## TASK OBJECTIVE
Return, exactly and in full, the lines of the records below starting at the one with "MRC Free Speech America (120, 2533)" and ending at the one with "Bad Company II (368, 105)", and no other lines.

## MATERIALS PROVIDED
◆ ◆ ◆

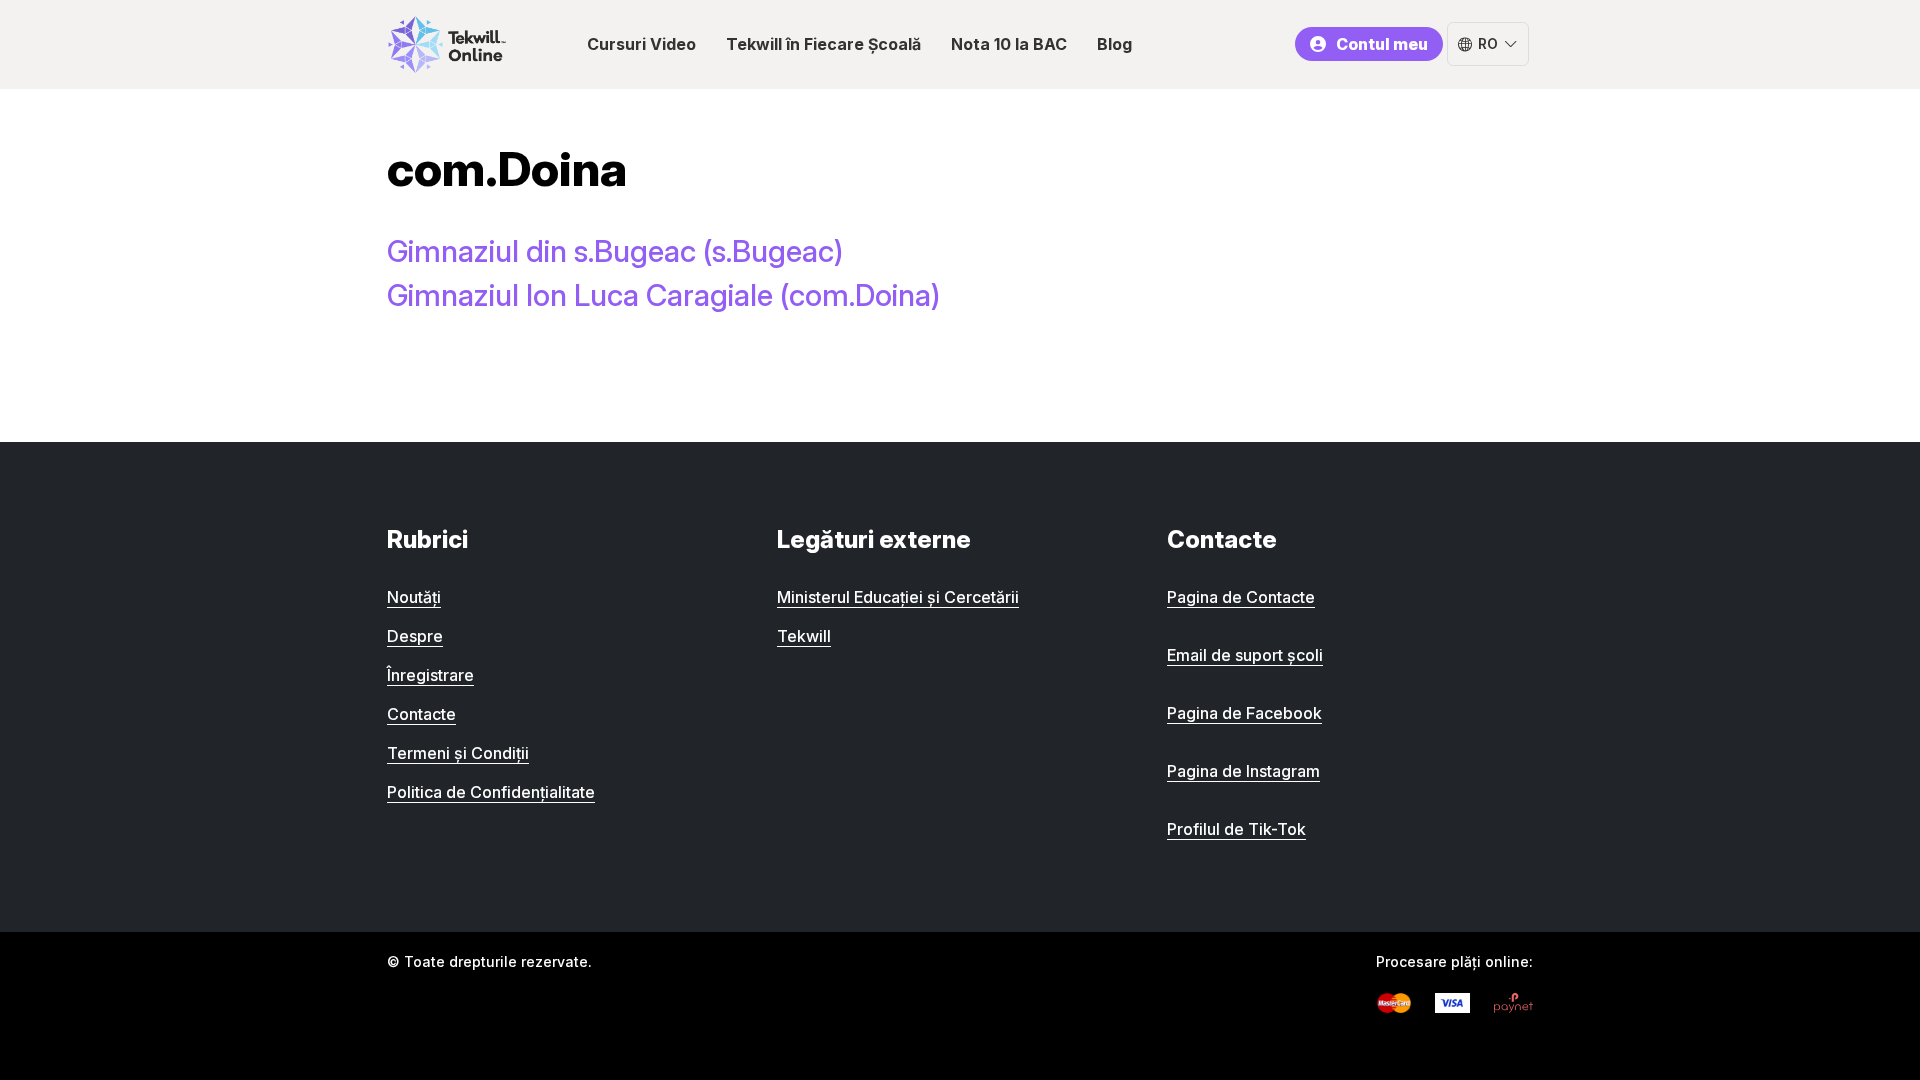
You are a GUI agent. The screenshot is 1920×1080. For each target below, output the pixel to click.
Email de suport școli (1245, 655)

◆ ◆ ◆

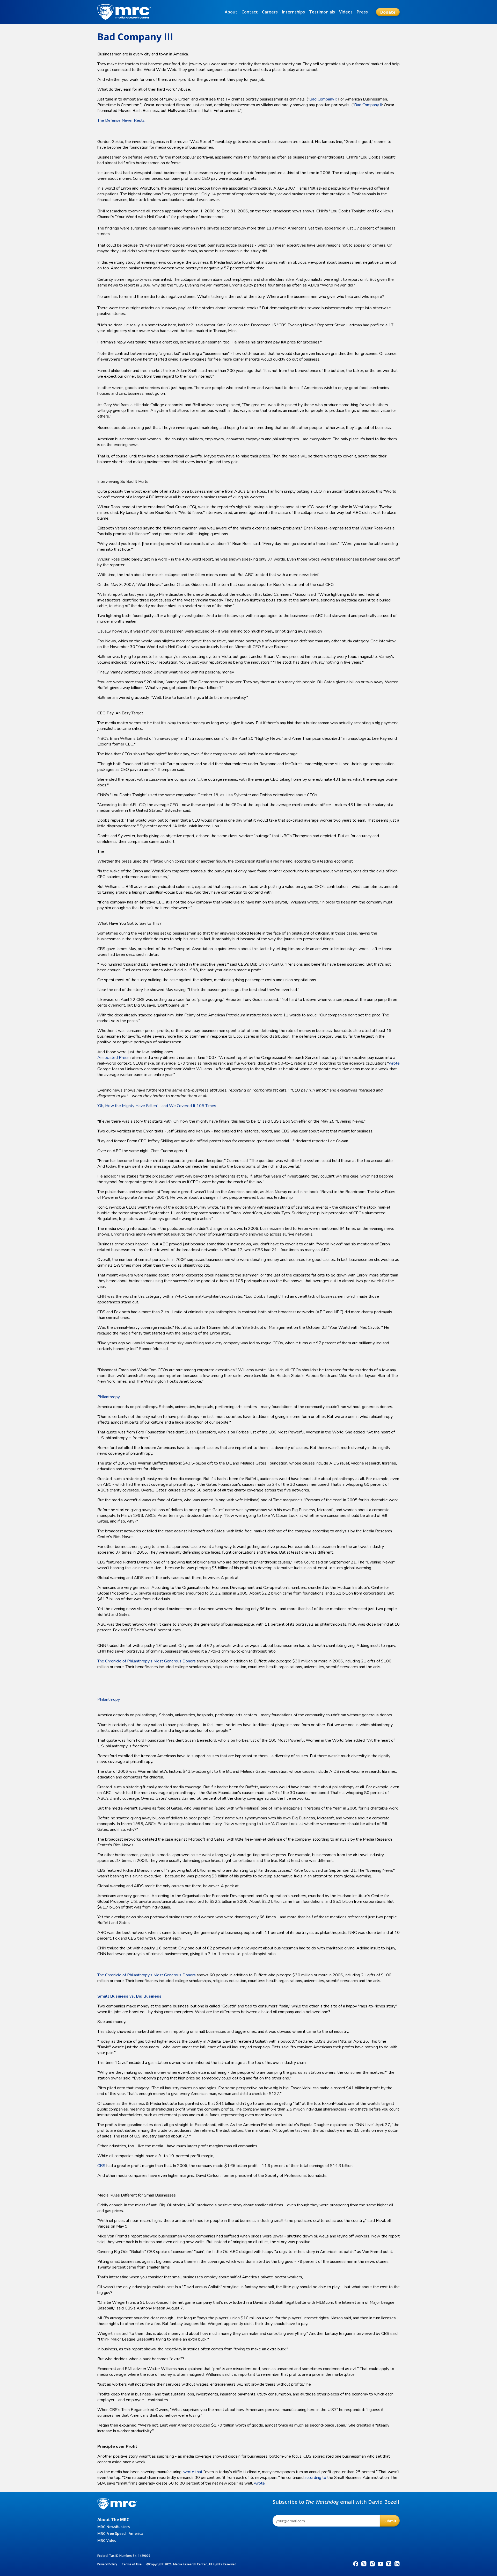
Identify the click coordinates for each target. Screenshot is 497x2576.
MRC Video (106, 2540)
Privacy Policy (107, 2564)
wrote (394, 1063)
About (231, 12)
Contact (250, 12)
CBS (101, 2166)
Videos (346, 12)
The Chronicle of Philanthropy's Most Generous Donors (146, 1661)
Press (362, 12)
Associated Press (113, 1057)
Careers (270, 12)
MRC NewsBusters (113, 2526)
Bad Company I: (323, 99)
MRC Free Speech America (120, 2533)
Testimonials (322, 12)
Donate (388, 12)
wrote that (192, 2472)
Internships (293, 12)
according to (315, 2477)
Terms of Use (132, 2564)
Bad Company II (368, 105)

◆ ◆ ◆

## TASK RESPONSE
MRC Free Speech America (120, 2533)
Testimonials (322, 12)
Donate (388, 12)
wrote that (192, 2472)
Internships (293, 12)
according to (315, 2477)
Terms of Use (132, 2564)
Bad Company II (368, 105)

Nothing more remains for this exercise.